Would you return every entry, exactly as it is written?

#### [RECORDS FOR THE EXERCISE]
┌────────
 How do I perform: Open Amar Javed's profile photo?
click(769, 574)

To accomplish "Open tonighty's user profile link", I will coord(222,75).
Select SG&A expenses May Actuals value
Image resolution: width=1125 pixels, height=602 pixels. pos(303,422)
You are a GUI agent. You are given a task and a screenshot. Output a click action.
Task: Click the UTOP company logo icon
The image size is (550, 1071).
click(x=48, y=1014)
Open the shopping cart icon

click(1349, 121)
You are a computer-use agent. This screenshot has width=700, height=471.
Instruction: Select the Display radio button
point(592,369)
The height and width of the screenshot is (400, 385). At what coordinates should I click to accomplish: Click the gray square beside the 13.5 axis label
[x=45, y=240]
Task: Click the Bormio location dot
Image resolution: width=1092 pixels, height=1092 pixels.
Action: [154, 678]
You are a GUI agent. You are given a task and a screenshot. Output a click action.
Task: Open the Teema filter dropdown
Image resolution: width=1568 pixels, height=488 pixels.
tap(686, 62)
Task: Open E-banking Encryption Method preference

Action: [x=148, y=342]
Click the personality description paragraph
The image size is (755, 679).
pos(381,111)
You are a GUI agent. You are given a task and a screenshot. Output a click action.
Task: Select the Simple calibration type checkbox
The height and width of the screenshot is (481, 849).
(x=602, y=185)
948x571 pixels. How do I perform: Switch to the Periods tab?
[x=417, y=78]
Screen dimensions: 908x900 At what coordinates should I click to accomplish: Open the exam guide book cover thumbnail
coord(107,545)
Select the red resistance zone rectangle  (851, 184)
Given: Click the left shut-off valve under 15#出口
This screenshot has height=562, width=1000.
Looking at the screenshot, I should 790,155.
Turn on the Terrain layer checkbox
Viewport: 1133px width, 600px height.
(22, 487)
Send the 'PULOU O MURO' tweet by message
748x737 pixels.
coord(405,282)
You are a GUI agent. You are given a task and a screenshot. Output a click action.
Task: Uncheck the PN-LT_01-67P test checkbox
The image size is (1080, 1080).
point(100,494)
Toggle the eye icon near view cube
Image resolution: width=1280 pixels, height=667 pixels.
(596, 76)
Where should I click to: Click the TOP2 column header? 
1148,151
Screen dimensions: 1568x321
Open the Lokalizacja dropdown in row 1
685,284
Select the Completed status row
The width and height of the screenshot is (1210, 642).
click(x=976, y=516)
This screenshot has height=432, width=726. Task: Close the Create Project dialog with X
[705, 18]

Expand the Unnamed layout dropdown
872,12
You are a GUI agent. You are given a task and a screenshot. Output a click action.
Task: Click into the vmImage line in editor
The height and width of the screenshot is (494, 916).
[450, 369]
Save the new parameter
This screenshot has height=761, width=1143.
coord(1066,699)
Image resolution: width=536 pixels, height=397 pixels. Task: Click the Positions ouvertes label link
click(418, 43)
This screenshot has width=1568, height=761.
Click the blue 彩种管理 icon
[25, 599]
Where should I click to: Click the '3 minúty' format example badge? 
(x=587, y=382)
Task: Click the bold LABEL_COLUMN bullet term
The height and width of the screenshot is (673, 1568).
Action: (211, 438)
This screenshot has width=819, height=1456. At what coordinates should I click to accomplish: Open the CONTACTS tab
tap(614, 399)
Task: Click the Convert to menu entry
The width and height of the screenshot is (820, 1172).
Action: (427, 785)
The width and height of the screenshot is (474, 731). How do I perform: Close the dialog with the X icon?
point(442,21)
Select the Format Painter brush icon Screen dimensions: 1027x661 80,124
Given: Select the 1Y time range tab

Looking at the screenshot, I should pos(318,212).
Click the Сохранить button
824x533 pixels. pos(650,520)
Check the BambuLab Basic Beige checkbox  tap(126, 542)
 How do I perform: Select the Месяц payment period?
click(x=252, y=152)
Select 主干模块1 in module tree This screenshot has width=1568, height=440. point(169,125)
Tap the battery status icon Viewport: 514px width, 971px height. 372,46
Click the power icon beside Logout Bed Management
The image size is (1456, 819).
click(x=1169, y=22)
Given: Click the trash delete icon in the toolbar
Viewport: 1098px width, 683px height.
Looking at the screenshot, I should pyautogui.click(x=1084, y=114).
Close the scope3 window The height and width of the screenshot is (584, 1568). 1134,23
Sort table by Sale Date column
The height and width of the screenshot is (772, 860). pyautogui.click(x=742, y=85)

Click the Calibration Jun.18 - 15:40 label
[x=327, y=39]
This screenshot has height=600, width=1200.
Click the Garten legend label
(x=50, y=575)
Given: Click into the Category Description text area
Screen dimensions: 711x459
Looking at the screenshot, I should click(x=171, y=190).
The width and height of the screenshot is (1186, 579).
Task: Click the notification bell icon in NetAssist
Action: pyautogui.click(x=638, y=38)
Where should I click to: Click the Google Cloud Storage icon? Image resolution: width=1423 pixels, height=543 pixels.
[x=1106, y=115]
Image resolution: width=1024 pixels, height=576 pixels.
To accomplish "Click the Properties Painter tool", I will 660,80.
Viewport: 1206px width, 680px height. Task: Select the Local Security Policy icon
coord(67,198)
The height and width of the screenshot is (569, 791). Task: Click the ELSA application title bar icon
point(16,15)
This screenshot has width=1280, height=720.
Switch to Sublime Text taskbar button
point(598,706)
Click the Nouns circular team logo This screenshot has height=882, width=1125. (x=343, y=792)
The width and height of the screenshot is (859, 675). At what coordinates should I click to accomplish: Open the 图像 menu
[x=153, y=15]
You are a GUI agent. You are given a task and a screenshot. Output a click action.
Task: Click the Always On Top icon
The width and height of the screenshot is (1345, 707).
└────────
#### [SOLUTION BELOW]
 How do I perform: Open Amar Javed's profile photo?
click(769, 574)

To accomplish "Open tonighty's user profile link", I will coord(222,75).
Select SG&A expenses May Actuals value
Image resolution: width=1125 pixels, height=602 pixels. pos(303,422)
You are a GUI agent. You are given a task and a screenshot. Output a click action.
Task: Click the UTOP company logo icon
The image size is (550, 1071).
click(x=48, y=1014)
Open the shopping cart icon

click(1349, 121)
You are a computer-use agent. This screenshot has width=700, height=471.
Instruction: Select the Display radio button
point(592,369)
The height and width of the screenshot is (400, 385). At what coordinates should I click to accomplish: Click the gray square beside the 13.5 axis label
[x=45, y=240]
Task: Click the Bormio location dot
Image resolution: width=1092 pixels, height=1092 pixels.
Action: [154, 678]
You are a GUI agent. You are given a task and a screenshot. Output a click action.
Task: Open the Teema filter dropdown
Image resolution: width=1568 pixels, height=488 pixels.
tap(686, 62)
Task: Open E-banking Encryption Method preference

Action: [x=148, y=342]
Click the personality description paragraph
The image size is (755, 679).
pos(381,111)
You are a GUI agent. You are given a task and a screenshot. Output a click action.
Task: Select the Simple calibration type checkbox
The height and width of the screenshot is (481, 849).
(x=602, y=185)
948x571 pixels. How do I perform: Switch to the Periods tab?
[x=417, y=78]
Screen dimensions: 908x900 At what coordinates should I click to accomplish: Open the exam guide book cover thumbnail
coord(107,545)
Select the red resistance zone rectangle  (851, 184)
Given: Click the left shut-off valve under 15#出口
This screenshot has height=562, width=1000.
Looking at the screenshot, I should 790,155.
Turn on the Terrain layer checkbox
Viewport: 1133px width, 600px height.
(22, 487)
Send the 'PULOU O MURO' tweet by message
748x737 pixels.
coord(405,282)
You are a GUI agent. You are given a task and a screenshot. Output a click action.
Task: Uncheck the PN-LT_01-67P test checkbox
The image size is (1080, 1080).
point(100,494)
Toggle the eye icon near view cube
Image resolution: width=1280 pixels, height=667 pixels.
(596, 76)
Where should I click to: Click the TOP2 column header? 
1148,151
Screen dimensions: 1568x321
Open the Lokalizacja dropdown in row 1
685,284
Select the Completed status row
The width and height of the screenshot is (1210, 642).
click(x=976, y=516)
This screenshot has height=432, width=726. Task: Close the Create Project dialog with X
[705, 18]

Expand the Unnamed layout dropdown
872,12
You are a GUI agent. You are given a task and a screenshot. Output a click action.
Task: Click into the vmImage line in editor
The height and width of the screenshot is (494, 916).
[450, 369]
Save the new parameter
This screenshot has height=761, width=1143.
coord(1066,699)
Image resolution: width=536 pixels, height=397 pixels. Task: Click the Positions ouvertes label link
click(418, 43)
This screenshot has width=1568, height=761.
Click the blue 彩种管理 icon
[25, 599]
Where should I click to: Click the '3 minúty' format example badge? 
(x=587, y=382)
Task: Click the bold LABEL_COLUMN bullet term
The height and width of the screenshot is (673, 1568).
Action: (211, 438)
This screenshot has width=819, height=1456. At what coordinates should I click to accomplish: Open the CONTACTS tab
tap(614, 399)
Task: Click the Convert to menu entry
The width and height of the screenshot is (820, 1172).
Action: (427, 785)
The width and height of the screenshot is (474, 731). How do I perform: Close the dialog with the X icon?
point(442,21)
Select the Format Painter brush icon Screen dimensions: 1027x661 80,124
Given: Select the 1Y time range tab

Looking at the screenshot, I should pos(318,212).
Click the Сохранить button
824x533 pixels. pos(650,520)
Check the BambuLab Basic Beige checkbox  tap(126, 542)
 How do I perform: Select the Месяц payment period?
click(x=252, y=152)
Select 主干模块1 in module tree This screenshot has width=1568, height=440. point(169,125)
Tap the battery status icon Viewport: 514px width, 971px height. 372,46
Click the power icon beside Logout Bed Management
The image size is (1456, 819).
click(x=1169, y=22)
Given: Click the trash delete icon in the toolbar
Viewport: 1098px width, 683px height.
Looking at the screenshot, I should pyautogui.click(x=1084, y=114).
Close the scope3 window The height and width of the screenshot is (584, 1568). 1134,23
Sort table by Sale Date column
The height and width of the screenshot is (772, 860). pyautogui.click(x=742, y=85)

Click the Calibration Jun.18 - 15:40 label
[x=327, y=39]
This screenshot has height=600, width=1200.
Click the Garten legend label
(x=50, y=575)
Given: Click into the Category Description text area
Screen dimensions: 711x459
Looking at the screenshot, I should click(x=171, y=190).
The width and height of the screenshot is (1186, 579).
Task: Click the notification bell icon in NetAssist
Action: pyautogui.click(x=638, y=38)
Where should I click to: Click the Google Cloud Storage icon? Image resolution: width=1423 pixels, height=543 pixels.
[x=1106, y=115]
Image resolution: width=1024 pixels, height=576 pixels.
To accomplish "Click the Properties Painter tool", I will 660,80.
Viewport: 1206px width, 680px height. Task: Select the Local Security Policy icon
coord(67,198)
The height and width of the screenshot is (569, 791). Task: Click the ELSA application title bar icon
point(16,15)
This screenshot has width=1280, height=720.
Switch to Sublime Text taskbar button
point(598,706)
Click the Nouns circular team logo This screenshot has height=882, width=1125. (x=343, y=792)
The width and height of the screenshot is (859, 675). At what coordinates should I click to accomplish: Open the 图像 menu
[x=153, y=15]
You are a GUI agent. You are given a task and a screenshot. Output a click action.
Task: Click the Always On Top icon
The width and height of the screenshot is (1345, 707).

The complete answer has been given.